If the answer is that the audiovisual media services provided to viewers by the public television broadcaster fall within the scope of Article 2(1)(c) of Directive 2006/112/ЕC, can it then be considered that exempt supplies for the purposes of Article 132(1)(q) of the Directive are involved, and is a national regulation which exempts this activity solely on the basis of the payment from the State budget received by the public television broadcaster, regardless of whether that activity is also of a commercial nature, permissible?
Is a practice which makes a full right of input tax deduction for purchases dependent not solely on the use of the purchases (for taxable or non-taxable activity), but also on the way in which those purchases are financed, namely on the one hand from self-generated income (advertising services inter alia), and on the other hand from State subsidisation, and which grants the right to full input tax deduction only for purchases financed from self-generated income and not for those financed through State subsidies, with the delimitation thereof being required, permissible pursuant to Article 168 of Directive 2006/112/EC?
If it is considered that the activity of the public television broadcaster consists of taxable and exempt supplies, having regard to its mixed financing, what is the scope of the right to input tax deduction in respect of those purchases and which criteria must be applied for the determination thereof?
1) Article 2 (1) 1 lit. (c) Council Directive 2006/112/EC of 28 November 2006 on the common system of value added tax must be interpreted as meaning that the activity of a public television broadcaster of providing television media services in so far as it is financed from subsidies from the state budget, does not constitute paid services within the meaning of this provision.
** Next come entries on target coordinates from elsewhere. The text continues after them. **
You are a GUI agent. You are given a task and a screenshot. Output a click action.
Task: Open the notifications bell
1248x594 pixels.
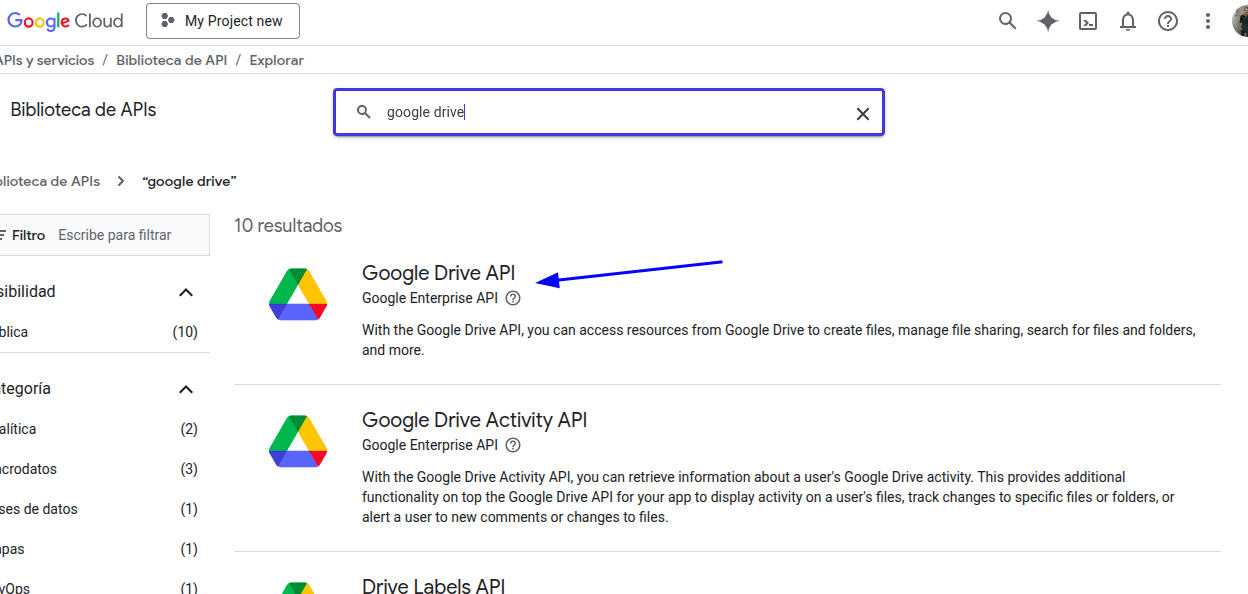[1128, 21]
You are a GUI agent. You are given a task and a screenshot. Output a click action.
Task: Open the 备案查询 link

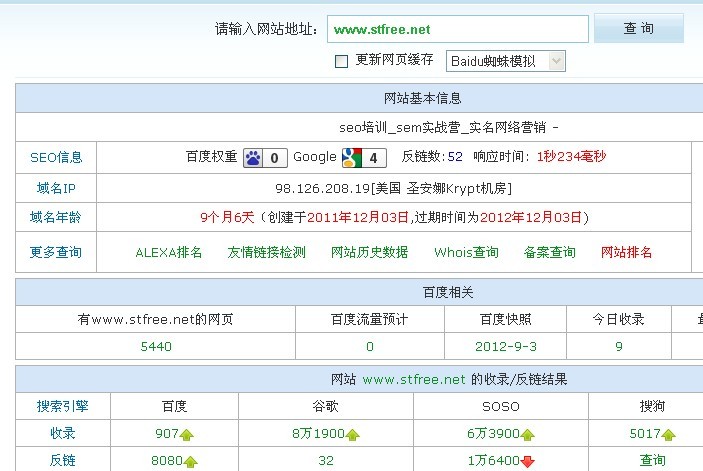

2) Article 132 (1) 1 lit. (q) of Directive 2006/112 should be interpreted as meaning that the concept of ‘commercial activities’ of public radio and television bodies within the meaning of that provision covers transactions for consideration and which do not constitute an activity in the public interest, as well as services provided free of charge, in so far as they are financed. from revenues from these paid transactions.
(3) Article 168 of Directive 2006/112 must be interpreted as meaning that a public broadcaster whose activities are financed both by subsidies from the State budget and by revenues from transactions subject to VAT, is entitled to deduct the VAT payable or paid on the goods. and services used for the purposes of this activity to the extent that its activity is financed with revenues from taxable transactions.
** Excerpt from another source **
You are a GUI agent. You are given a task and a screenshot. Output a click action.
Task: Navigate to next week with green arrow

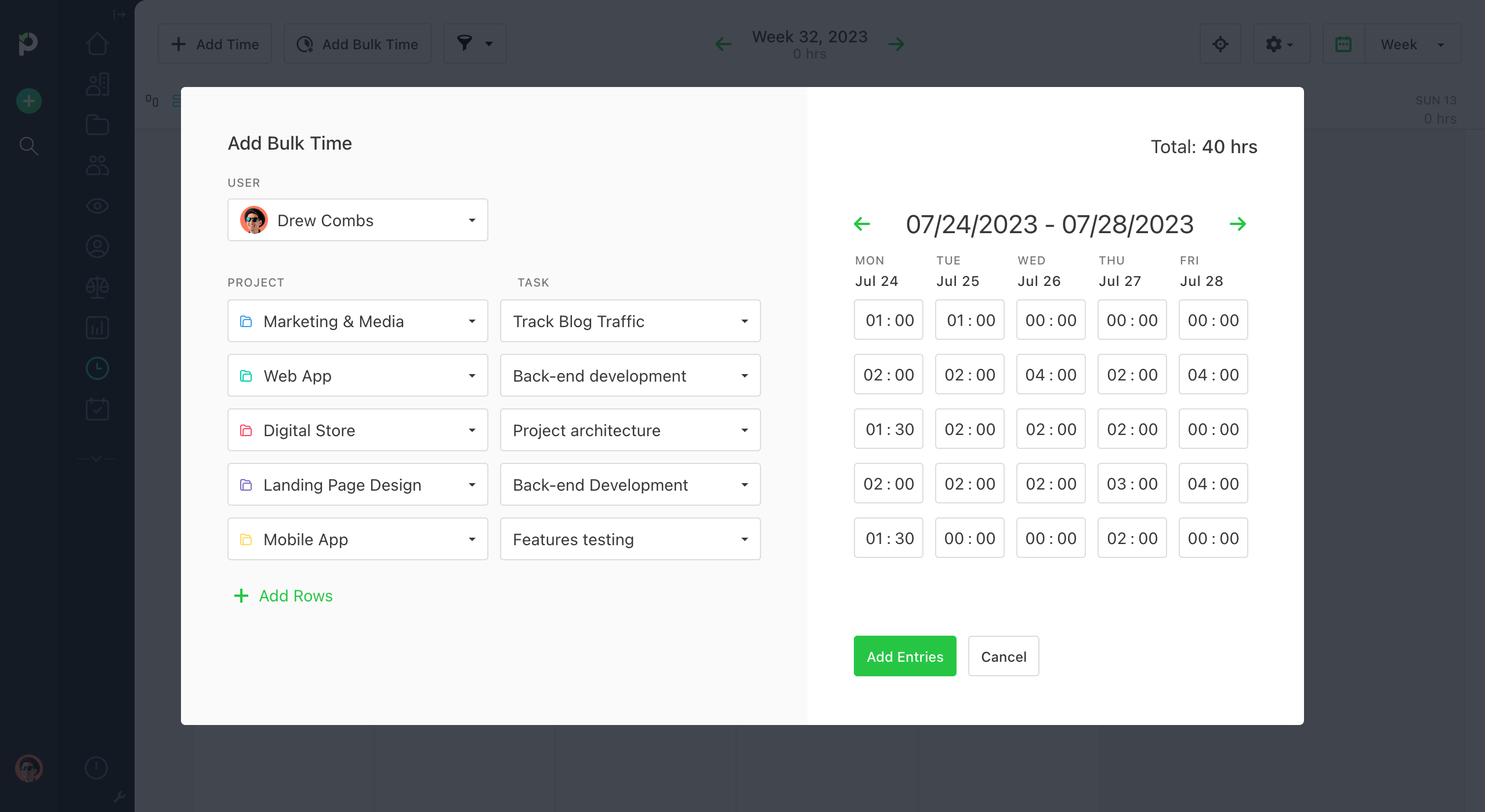coord(1239,224)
1) Article 2 (1) (c) of Council Directive 2006/112 / EC of 28 November 2006 on the common system of value added tax must be interpreted as meaning that the activity of a national public service broadcaster in providing audio-visual media services for viewers, which is financed by the state in the form of a subsidy and for which viewers do not pay fees for television broadcasting, does not constitute a supply of services for remuneration within the meaning of this provision.
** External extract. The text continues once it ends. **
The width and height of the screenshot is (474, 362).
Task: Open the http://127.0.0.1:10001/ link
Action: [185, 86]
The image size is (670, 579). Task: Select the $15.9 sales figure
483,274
(2) Article 168 of Directive 2006/112 must be interpreted as meaning that a national public service broadcaster may deduct value added tax (VAT) paid on supplies received in respect of purchases of goods and services used for the purposes of its activities, which give the right to deduct, and that he cannot deduct VAT paid on supplies received for the purchase of goods and services used for the purposes of his activities which do not fall within the scope of VAT. Member States should determine the methods and criteria for allocating the amount of VAT paid on supplies received between taxable transactions and transactions not falling within the scope of VAT, taking into account the purpose and structure of this Directive, respecting the principle of proportionality.